Related discussions

nills Discussion started by nills 14 years ago

   Aklın en yüksek amacı, mutlak bir düzen çabasıdır. Onun görevi hayatı ne pahasına olursa olsun korumak, deney ve bilgiyi düzene sokmak ve saklamaktır. O tutuculuğun ölçüsüdür. Aklın aşırı büyümesi her şeyin durdurulmasına, yani ölüme yol açar. O pratiğin bütünlüğünü saklar ve yüreğin yarattığı düzensizliği, kaosu giderir. Yürek her zaman uçar. Yürek köşkler, havaî malikâneler yapar, aşk uğruna kendisini yakmaya, aklın sağladığı her şeyi aşk uğruna yıkmaya ve feda etmeye hazırdır. Ayakları hiçbir zaman yerde değildir, hep duygularıyla yaşar. Akıl ise hep fayda ve mantıkla yaşar. Yürek patlaması tükenmez bir kaostur. Düşüncesiz ve düzensizdir. Orada yüce duygular, aşkın, şefkatin, yürekliliğin, yaratıcılığın ideali yaşar. Orada hayal yaşar. Yürek durmaksızın arzular, tasarılar kurar. Akıl ise asla! O rahatını arar ve bu onun doğal halidir. Yürek ise bu rahatı bozar. Yürek “yıldızlara gitmek istiyorum” der. Akıl, “yeri unutma” diye karşılık verir.

           Yüreğin en yüksek durumu, mutlak sevgi arzusudur. Bu ebedî yaratıcılık, hareket, üretkenliktir. Ama bu eylemlerin aşırılık kazanması da devrilmeyi ve ilkel kaosu, yani ölümü getiriyor. Akıl her yeni şeye direnç gösterir, bir zaman saklamayı kabul ettiği şeyleri bakir halde tutmak ister. O yere yakın ve bezirgân bir muhafazakârdır. Akıl aptal da değildir dahi de. O sadece alışkanlıkların, düşüncelerin, arzuların, yaşanmış duyumların, sınanmış duyguların saklayıcısıdır. Her şeyin saklandığı koca bir arşivin müdürü.
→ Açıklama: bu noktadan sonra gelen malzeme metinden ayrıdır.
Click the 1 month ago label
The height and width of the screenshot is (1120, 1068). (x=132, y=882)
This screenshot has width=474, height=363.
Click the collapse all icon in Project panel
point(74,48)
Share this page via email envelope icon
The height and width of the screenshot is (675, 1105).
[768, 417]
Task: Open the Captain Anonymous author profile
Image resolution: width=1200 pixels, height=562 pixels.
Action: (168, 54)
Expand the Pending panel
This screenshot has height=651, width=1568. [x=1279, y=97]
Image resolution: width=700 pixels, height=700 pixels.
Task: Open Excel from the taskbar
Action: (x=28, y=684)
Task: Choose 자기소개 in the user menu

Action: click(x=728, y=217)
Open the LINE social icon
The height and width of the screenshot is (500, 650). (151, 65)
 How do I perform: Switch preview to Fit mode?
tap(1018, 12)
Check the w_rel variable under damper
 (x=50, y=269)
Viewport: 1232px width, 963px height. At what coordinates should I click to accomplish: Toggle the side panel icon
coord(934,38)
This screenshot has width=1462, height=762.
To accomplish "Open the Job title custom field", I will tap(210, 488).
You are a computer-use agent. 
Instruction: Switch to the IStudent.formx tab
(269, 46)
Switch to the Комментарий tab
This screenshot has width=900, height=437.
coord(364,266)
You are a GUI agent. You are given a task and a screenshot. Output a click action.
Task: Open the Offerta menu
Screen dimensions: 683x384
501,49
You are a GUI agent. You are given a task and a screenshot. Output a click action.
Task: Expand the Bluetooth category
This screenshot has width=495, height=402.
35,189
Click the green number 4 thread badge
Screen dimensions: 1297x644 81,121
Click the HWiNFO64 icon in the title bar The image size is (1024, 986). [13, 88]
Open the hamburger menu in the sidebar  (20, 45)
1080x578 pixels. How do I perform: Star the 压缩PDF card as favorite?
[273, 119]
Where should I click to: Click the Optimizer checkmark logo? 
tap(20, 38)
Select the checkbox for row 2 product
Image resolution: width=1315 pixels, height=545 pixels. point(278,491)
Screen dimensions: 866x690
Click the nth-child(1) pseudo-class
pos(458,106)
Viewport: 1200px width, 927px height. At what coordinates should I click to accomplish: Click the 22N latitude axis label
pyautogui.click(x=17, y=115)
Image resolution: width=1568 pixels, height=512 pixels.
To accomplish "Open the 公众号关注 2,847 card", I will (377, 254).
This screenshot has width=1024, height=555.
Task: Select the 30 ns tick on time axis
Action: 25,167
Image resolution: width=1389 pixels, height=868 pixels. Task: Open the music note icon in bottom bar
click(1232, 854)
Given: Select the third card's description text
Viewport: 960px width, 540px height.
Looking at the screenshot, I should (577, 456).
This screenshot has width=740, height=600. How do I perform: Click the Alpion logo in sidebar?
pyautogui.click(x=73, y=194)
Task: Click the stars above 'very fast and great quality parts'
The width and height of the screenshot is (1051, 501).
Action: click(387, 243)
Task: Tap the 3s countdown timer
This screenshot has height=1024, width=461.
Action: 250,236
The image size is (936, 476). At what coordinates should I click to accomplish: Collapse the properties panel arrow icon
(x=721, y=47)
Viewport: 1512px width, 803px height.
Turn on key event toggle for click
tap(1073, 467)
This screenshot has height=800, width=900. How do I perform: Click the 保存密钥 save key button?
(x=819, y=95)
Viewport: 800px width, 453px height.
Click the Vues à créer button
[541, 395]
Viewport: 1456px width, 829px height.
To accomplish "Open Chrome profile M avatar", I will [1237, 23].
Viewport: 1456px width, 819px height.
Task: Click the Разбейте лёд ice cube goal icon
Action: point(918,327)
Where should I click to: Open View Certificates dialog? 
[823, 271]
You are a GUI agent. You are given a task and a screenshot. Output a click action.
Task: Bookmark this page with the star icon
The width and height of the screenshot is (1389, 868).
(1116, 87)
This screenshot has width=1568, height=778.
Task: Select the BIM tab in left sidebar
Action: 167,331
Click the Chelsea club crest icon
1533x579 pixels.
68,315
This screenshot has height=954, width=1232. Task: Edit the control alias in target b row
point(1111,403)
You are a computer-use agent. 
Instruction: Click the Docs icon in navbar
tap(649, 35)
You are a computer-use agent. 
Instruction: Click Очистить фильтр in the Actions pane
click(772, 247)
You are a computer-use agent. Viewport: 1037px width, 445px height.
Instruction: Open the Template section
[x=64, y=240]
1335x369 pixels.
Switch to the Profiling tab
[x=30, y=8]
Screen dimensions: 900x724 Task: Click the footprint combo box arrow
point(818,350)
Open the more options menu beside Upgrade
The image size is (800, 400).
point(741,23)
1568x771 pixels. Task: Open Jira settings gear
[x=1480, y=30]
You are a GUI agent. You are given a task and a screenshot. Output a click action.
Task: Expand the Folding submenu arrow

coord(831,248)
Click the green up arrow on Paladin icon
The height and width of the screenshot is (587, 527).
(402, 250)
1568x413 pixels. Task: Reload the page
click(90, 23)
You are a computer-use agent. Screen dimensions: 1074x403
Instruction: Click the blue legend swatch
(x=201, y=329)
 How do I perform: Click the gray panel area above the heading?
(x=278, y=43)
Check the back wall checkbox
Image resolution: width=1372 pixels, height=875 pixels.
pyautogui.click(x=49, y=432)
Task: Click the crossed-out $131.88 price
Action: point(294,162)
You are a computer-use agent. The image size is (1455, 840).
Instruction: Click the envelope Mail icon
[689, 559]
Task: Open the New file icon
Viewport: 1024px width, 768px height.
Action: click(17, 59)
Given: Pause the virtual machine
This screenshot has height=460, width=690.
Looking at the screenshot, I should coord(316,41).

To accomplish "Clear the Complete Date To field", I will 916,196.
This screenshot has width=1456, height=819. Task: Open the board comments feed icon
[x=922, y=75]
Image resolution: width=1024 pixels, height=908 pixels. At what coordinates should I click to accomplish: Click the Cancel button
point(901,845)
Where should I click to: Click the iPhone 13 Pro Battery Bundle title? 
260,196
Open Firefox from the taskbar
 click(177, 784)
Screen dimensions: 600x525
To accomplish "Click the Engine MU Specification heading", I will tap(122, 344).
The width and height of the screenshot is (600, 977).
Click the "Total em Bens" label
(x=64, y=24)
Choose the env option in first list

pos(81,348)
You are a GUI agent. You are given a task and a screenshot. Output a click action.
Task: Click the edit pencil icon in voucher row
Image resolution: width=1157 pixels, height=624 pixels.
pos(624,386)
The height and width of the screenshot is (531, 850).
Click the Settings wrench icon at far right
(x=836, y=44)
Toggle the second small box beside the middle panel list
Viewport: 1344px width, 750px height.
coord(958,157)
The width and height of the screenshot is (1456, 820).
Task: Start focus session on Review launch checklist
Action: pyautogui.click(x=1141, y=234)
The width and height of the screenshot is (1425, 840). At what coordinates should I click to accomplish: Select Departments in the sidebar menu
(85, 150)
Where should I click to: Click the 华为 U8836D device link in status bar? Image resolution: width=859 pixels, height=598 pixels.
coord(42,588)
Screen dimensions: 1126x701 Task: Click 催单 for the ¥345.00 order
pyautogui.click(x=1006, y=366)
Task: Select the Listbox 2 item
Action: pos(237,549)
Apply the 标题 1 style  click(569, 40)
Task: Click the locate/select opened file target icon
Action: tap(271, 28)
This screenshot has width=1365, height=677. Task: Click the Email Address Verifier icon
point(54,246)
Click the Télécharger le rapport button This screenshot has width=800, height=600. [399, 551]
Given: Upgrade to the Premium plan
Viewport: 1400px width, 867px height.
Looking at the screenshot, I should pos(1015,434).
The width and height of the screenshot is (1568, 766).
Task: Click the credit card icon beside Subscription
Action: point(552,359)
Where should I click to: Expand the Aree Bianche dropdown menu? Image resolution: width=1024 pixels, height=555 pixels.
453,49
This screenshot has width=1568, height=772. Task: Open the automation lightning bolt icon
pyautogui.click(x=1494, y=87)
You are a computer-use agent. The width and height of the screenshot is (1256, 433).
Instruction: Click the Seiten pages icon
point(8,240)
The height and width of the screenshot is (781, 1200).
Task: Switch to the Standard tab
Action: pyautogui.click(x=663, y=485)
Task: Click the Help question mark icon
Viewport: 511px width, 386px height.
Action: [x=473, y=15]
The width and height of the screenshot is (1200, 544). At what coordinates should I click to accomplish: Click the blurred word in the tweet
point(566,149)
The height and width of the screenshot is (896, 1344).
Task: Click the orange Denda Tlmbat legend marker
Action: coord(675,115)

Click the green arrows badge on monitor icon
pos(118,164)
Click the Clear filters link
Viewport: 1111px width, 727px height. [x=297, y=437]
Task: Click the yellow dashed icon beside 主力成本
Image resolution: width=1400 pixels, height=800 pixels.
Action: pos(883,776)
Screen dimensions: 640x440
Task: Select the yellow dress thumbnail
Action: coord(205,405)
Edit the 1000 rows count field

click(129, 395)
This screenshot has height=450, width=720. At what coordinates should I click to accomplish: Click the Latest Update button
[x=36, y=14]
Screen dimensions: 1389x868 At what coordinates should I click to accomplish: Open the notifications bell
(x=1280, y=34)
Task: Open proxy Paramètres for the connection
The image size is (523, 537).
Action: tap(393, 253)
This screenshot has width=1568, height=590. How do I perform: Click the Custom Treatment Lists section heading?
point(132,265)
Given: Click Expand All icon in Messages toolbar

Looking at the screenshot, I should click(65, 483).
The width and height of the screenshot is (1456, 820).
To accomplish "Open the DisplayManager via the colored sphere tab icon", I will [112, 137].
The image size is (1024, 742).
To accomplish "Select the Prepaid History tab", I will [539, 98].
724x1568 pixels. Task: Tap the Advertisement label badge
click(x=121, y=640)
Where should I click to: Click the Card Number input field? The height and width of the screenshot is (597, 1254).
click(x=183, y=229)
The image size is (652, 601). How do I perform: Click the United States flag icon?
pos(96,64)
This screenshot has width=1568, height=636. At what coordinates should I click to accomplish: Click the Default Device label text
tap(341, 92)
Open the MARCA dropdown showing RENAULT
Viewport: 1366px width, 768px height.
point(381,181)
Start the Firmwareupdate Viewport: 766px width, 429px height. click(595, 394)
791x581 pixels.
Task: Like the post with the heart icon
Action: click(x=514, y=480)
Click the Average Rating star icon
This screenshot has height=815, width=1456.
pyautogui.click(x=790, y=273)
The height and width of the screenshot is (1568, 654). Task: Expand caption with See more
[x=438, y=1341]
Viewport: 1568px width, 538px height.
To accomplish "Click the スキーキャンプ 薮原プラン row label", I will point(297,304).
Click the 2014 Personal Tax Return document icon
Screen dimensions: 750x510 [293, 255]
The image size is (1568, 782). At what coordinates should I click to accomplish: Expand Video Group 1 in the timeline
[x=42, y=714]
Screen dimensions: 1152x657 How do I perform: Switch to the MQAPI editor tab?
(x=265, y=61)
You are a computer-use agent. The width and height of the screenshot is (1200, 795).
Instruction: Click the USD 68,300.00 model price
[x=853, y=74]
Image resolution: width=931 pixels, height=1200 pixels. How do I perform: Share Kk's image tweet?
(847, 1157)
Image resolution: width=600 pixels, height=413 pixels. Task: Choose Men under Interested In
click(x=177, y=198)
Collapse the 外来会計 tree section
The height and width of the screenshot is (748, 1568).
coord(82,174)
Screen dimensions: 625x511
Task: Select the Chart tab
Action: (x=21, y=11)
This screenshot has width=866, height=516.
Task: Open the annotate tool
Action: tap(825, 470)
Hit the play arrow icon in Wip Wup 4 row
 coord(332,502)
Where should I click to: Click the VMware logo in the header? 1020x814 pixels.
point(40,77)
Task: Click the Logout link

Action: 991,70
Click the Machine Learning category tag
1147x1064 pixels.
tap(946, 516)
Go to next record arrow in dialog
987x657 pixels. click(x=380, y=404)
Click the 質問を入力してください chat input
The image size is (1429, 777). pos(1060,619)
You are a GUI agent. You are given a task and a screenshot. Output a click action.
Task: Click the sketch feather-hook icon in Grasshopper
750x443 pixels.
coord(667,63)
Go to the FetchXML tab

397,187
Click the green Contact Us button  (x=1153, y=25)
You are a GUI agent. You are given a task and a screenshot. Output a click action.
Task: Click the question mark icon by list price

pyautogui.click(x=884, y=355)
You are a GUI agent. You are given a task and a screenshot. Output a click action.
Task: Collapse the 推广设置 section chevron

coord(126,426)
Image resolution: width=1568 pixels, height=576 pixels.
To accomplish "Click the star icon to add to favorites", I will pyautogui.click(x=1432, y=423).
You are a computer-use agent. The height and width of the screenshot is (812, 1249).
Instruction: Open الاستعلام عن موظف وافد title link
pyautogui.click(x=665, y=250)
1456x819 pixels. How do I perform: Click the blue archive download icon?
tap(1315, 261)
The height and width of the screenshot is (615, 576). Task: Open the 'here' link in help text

Çabaları öyle bir duruma getirebilir ki, saklamış olduğu her şey çürüyebilir. Ama akıl ve yürek birbiri olmadan mahvolacaklardır. Sıcaklık ve soğukluk da ayrı olduklarında ölüm getiriyor. Ateş ebedî yangın, canlı olan her şeyi imha eder. Buz, aşırı soğuk her türlü hareketi durdurur.

           Ruh, akıl ve yüreğin çelişkisinden doğan üçüncü bir güçtür. Bu ikisini durdurur ve onlara uyum sağlar. Ruh ilim edinmeyle yaşar. Ruhun en yüksek amacı, mutlak gerçeği öğrenmektir. Aklın ya da yüreğin ölümü, ruhu ölüme götürür. Bu üç gücün birliği, insan hayatını canlı tutar. Onların görevi, birbirlerine karşı saygınlıklarını korumak ve dengeyi sağlamaktır. Eğer denge bozulursa, aralarından biri zarar görecektir. Hayatı tanıma süreci durdurulduğu zaman, ruh sararıp kurur. İnsan, aslında sadece hayvana özgü olan ihtiyaçlarıyla hayvana benzemeye başlar. Yürek aşırı büyüyecek olursa, insan hep duygularıyla, hayalleriyle yaşar. Göklerde uçar ve aşağı düşüp kırılabilir. Akıl aşırı büyüyecek olursa ve hayat sadece soğuk bir çıkar esasına dayanırsa, yürek yok olur. İnsan ruhsuz, hayal gücünden yoksun, sevgisiz bir bilgisayara ya da hesap makinesine benzemeye başlar.

           Eğer insan her gün dikkatini hasta organına yöneltirse, oraya olumlu duygular gönderirse ve sonucunu denetlerse, iyileşme mekanizması harekete geçer. Hastanın hedefi, içsel atılganlığı, ya da iyileşmeye yönelik çekim gücü varsa, işte o zaman iyileşir. Eğer hasta, kendine kesin formüle edilmiş bir amaç koymadıysa ve her gün vücudunun hasta bölümü ile çalışmıyorsa, hangi ilaçları verirseniz verin ya da onunla hangi egzersizleri yaparsanız yapın, iyileşmesi çok uzayacak hatta Allah korusun hiçbir zaman iyileşemeyecektir.

Aptalın Deneyimi ya da Aklını Başına Toplama Rehberi,
Mirzakarim Norbekov, Sistem yayıncılık, 2007-İstanbul.